*Challenge*:
Return the part of the lines below that opens with the line containing "Task: Enable 将图片合并到一个PDF文件 option" and closes with the line containing "(x=137, y=36)", both included, copying them without any change. Leave the pictures out of your answer.

*Input records*:
□ □ □ □ □ □ □
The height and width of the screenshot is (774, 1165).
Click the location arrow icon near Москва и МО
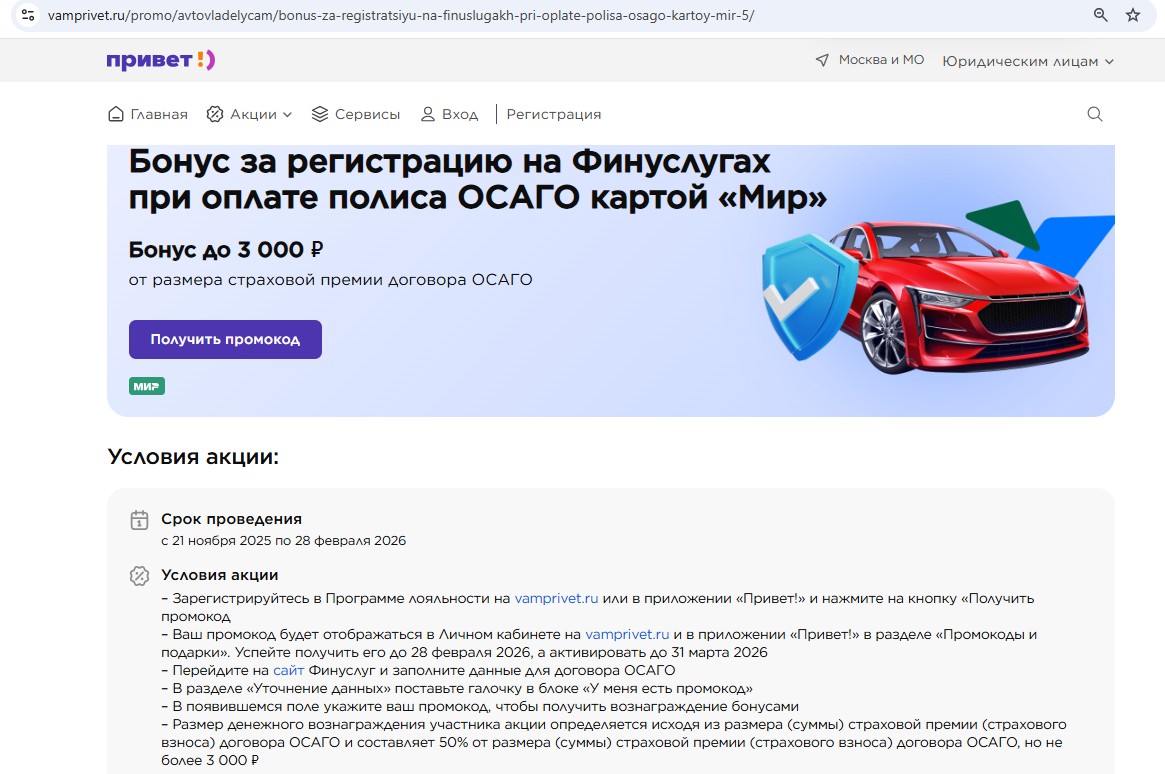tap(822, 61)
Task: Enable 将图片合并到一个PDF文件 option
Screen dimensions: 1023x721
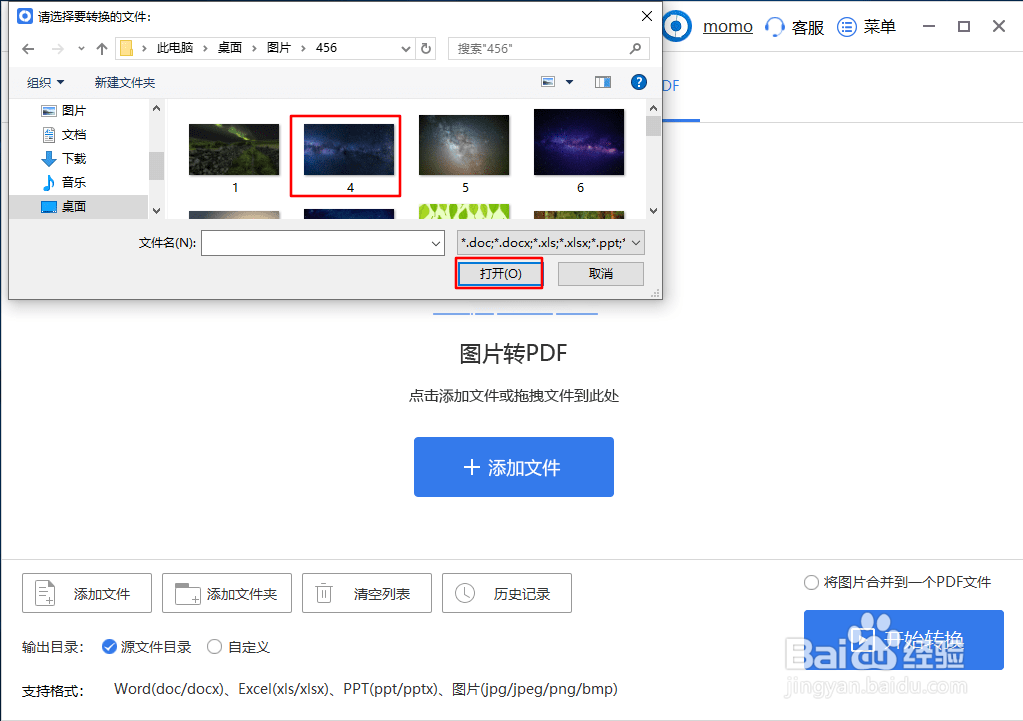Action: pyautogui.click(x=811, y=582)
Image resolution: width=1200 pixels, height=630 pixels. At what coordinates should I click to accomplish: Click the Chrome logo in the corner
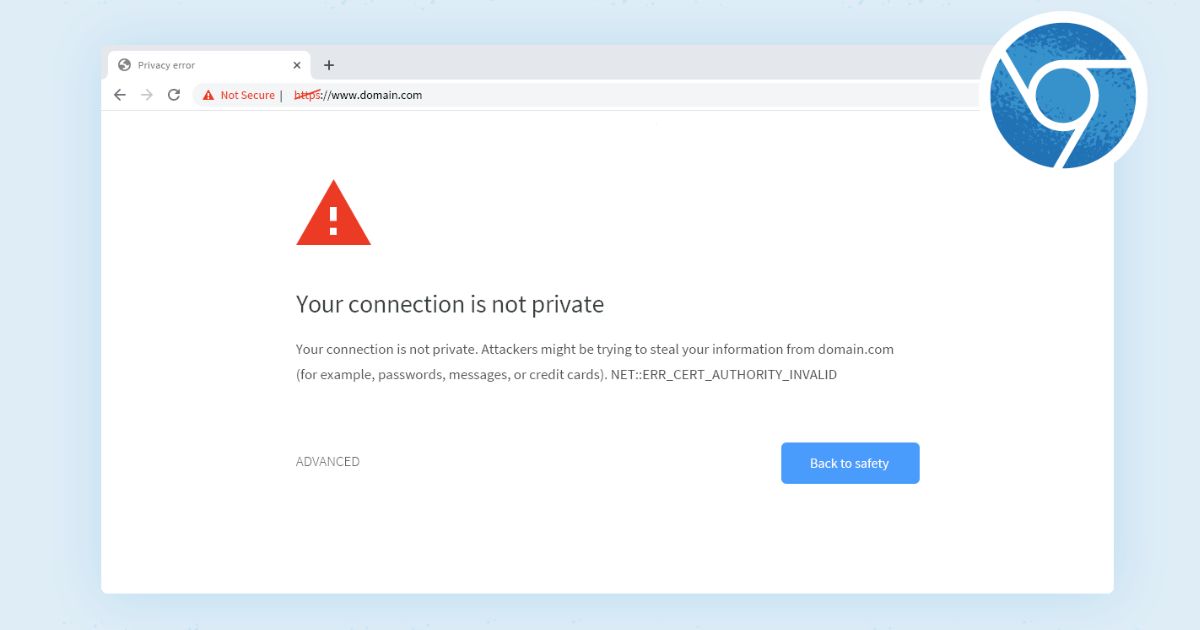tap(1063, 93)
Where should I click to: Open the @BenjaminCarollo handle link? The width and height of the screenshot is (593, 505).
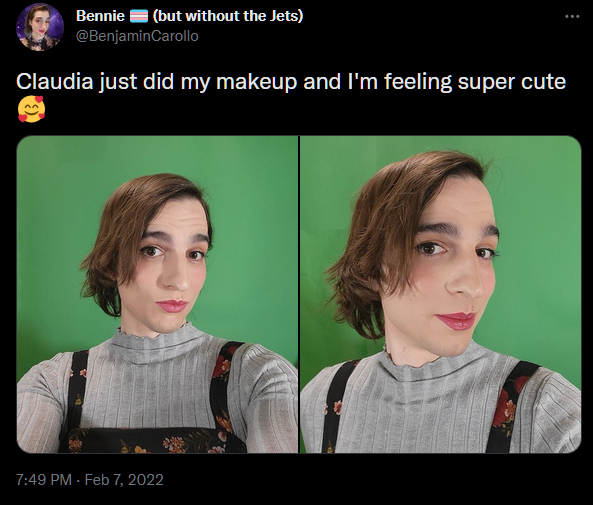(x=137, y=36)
□ □ □ □ □ □ □
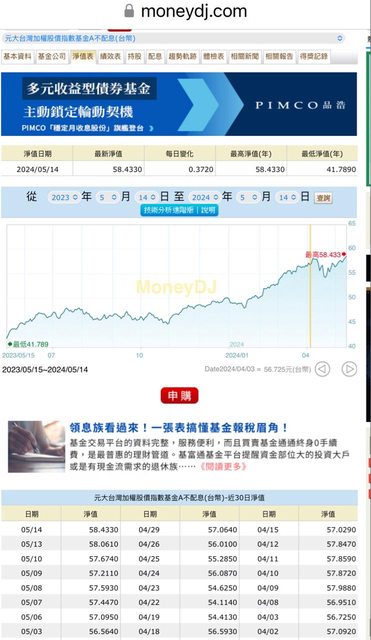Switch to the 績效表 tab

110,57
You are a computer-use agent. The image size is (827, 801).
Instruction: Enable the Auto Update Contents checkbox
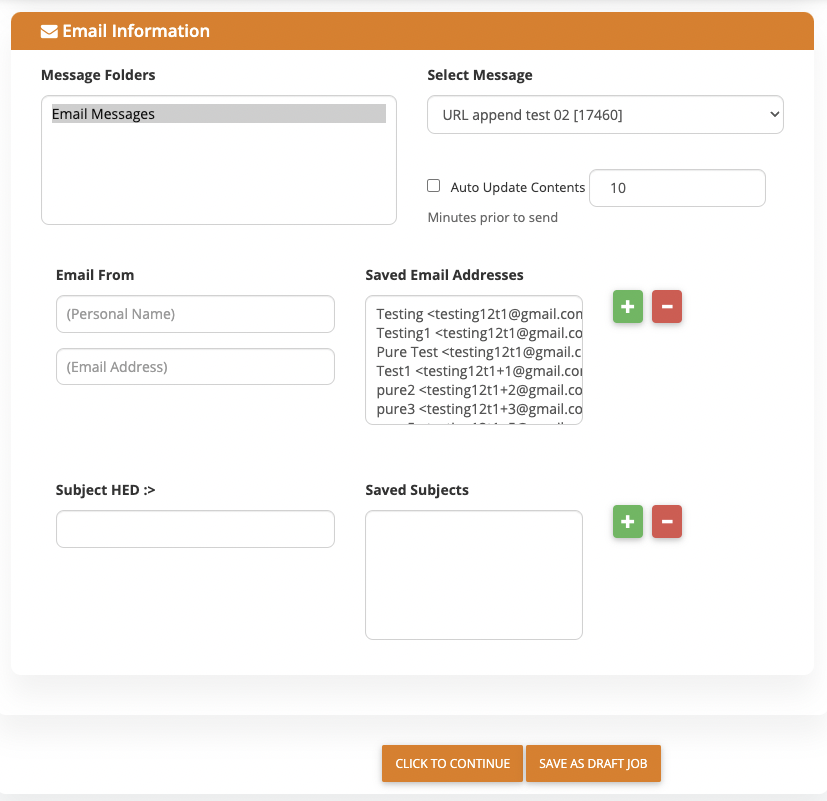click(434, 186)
□ □ □ □ □ □ □
*Task answer*:
Task: Enable 将图片合并到一个PDF文件 option
Screen dimensions: 1023x721
Action: pyautogui.click(x=811, y=582)
Image resolution: width=1200 pixels, height=630 pixels. At what coordinates should I click to accomplish: Click the Chrome logo in the corner
tap(1063, 93)
Where should I click to: Open the @BenjaminCarollo handle link? The width and height of the screenshot is (593, 505).
(x=137, y=36)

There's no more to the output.